목표. 목록의 맨 처음부터 "This screenshot has height=440, width=400."가 들어 있는 줄까지 모든 줄을 한 글자도 바꾸지 말고 그대로 인용하십시오.

::::::::::

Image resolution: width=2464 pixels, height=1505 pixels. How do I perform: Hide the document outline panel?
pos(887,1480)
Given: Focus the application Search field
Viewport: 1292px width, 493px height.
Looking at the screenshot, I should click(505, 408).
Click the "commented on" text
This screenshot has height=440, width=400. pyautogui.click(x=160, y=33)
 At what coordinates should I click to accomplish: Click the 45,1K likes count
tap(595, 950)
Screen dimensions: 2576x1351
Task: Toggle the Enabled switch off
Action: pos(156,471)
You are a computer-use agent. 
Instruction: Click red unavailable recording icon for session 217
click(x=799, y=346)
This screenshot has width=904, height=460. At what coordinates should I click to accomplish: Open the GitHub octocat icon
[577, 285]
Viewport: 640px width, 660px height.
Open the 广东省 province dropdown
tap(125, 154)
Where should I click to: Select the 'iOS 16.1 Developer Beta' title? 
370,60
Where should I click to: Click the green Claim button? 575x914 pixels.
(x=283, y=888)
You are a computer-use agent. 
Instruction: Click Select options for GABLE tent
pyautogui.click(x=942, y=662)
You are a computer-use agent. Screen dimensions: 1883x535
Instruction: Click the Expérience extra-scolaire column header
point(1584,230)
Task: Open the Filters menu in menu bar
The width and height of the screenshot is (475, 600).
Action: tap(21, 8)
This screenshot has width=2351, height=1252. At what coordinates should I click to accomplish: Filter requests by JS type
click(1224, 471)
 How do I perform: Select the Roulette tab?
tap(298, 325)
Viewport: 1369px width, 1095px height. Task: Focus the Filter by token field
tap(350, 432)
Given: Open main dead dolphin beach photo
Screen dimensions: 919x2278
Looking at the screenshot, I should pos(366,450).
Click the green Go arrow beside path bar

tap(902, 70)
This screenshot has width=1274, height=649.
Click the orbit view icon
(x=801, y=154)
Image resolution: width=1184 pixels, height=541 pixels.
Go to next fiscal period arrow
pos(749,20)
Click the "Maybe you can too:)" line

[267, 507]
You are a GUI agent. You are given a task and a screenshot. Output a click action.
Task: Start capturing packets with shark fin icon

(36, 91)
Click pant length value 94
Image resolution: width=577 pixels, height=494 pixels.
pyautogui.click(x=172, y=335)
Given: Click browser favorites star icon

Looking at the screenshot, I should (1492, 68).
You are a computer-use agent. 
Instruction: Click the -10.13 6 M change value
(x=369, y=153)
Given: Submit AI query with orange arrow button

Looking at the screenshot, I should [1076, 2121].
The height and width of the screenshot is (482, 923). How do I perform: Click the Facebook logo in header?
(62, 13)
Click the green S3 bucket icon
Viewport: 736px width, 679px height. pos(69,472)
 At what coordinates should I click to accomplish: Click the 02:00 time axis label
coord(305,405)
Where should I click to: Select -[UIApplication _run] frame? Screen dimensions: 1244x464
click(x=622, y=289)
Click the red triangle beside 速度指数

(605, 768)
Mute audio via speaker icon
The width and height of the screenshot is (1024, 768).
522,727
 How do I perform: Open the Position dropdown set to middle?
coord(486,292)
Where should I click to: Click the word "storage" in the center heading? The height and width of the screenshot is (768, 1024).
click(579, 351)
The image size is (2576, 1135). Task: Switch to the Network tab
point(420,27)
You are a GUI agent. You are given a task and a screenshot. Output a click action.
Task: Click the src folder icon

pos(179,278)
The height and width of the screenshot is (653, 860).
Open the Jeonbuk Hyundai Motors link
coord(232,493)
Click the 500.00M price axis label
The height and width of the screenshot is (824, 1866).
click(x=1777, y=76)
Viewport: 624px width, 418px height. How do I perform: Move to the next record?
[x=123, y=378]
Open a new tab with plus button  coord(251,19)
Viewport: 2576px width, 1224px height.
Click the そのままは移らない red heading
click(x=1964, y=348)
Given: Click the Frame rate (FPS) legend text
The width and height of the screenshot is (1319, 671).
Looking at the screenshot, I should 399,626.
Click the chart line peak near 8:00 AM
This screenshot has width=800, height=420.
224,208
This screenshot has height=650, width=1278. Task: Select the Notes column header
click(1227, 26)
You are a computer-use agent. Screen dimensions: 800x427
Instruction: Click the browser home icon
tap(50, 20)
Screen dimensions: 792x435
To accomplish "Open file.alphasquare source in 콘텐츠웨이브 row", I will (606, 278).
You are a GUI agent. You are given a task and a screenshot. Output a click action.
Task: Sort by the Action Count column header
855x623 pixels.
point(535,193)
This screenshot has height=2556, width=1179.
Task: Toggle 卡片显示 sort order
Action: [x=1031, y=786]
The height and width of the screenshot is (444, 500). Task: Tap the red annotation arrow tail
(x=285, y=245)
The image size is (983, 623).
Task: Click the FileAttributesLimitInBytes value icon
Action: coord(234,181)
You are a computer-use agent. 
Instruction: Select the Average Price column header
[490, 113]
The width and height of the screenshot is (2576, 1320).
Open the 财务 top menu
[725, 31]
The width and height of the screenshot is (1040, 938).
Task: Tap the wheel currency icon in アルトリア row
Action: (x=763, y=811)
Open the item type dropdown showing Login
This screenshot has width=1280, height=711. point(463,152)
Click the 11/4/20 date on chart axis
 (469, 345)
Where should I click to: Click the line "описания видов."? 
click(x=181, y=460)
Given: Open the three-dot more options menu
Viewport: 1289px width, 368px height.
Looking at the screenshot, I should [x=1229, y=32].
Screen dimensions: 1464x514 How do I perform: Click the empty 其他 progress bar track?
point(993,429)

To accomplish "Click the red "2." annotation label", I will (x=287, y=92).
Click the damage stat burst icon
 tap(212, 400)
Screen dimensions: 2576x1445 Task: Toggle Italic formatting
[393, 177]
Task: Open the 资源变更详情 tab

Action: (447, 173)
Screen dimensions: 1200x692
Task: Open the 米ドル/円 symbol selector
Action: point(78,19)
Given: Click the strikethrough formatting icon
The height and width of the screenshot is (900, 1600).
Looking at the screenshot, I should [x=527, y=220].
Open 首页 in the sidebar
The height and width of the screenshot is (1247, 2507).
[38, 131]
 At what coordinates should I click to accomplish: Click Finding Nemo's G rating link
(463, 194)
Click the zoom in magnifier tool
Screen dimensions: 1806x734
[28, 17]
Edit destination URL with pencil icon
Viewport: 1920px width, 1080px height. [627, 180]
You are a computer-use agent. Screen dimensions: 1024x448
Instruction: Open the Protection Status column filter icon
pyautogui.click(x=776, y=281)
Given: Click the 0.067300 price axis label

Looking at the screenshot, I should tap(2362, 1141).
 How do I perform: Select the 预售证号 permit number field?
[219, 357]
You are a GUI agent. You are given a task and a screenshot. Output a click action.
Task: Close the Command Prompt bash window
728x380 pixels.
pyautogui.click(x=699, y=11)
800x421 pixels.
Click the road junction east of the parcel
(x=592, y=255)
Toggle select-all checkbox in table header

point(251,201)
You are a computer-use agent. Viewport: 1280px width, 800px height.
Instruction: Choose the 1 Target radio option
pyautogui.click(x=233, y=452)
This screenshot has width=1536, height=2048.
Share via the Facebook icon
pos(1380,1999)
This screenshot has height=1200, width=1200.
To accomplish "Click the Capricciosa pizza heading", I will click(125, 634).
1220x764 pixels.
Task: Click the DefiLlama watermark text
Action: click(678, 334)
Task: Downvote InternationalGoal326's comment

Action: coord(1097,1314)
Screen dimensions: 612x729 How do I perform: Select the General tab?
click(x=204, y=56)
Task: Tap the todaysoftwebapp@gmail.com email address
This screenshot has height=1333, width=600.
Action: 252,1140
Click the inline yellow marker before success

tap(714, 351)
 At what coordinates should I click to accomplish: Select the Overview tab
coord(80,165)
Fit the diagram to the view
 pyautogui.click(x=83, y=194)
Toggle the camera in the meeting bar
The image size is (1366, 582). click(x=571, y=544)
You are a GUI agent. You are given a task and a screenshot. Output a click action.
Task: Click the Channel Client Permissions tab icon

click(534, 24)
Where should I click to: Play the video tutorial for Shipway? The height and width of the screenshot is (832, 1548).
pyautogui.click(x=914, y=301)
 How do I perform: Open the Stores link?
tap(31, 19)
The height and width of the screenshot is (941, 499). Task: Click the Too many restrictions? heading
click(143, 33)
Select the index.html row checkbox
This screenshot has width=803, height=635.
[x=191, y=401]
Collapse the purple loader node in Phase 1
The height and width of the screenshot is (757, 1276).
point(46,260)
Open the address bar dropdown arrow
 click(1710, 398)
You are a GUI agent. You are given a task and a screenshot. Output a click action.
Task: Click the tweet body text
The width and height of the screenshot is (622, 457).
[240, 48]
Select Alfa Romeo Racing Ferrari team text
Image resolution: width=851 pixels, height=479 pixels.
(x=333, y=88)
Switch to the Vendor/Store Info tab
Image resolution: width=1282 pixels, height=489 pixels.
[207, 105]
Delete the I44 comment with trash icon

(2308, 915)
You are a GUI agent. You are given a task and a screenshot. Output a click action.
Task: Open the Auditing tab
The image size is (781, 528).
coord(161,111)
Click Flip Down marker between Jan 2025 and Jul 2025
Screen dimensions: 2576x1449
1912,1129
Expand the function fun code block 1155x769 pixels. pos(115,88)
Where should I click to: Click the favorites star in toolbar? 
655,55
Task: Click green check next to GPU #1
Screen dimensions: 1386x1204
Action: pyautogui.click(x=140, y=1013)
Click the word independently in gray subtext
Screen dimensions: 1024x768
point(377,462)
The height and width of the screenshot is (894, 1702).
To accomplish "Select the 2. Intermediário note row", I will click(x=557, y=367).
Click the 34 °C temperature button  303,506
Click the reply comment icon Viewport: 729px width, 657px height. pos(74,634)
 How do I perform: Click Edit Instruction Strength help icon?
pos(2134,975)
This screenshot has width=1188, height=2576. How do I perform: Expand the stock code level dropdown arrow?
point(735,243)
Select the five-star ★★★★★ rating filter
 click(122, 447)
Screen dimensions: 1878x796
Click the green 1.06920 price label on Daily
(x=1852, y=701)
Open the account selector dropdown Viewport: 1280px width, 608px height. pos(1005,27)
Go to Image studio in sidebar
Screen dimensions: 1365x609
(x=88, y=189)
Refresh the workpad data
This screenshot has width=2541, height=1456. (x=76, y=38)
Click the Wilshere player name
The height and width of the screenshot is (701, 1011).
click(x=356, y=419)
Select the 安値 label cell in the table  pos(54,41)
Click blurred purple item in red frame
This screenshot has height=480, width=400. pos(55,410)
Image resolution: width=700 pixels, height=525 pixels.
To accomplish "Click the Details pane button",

::::::::::

예상 답변.
Image resolution: width=2464 pixels, height=1505 pixels. How do I perform: Hide the document outline panel?
pos(887,1480)
Given: Focus the application Search field
Viewport: 1292px width, 493px height.
Looking at the screenshot, I should click(505, 408).
Click the "commented on" text
This screenshot has height=440, width=400. pyautogui.click(x=160, y=33)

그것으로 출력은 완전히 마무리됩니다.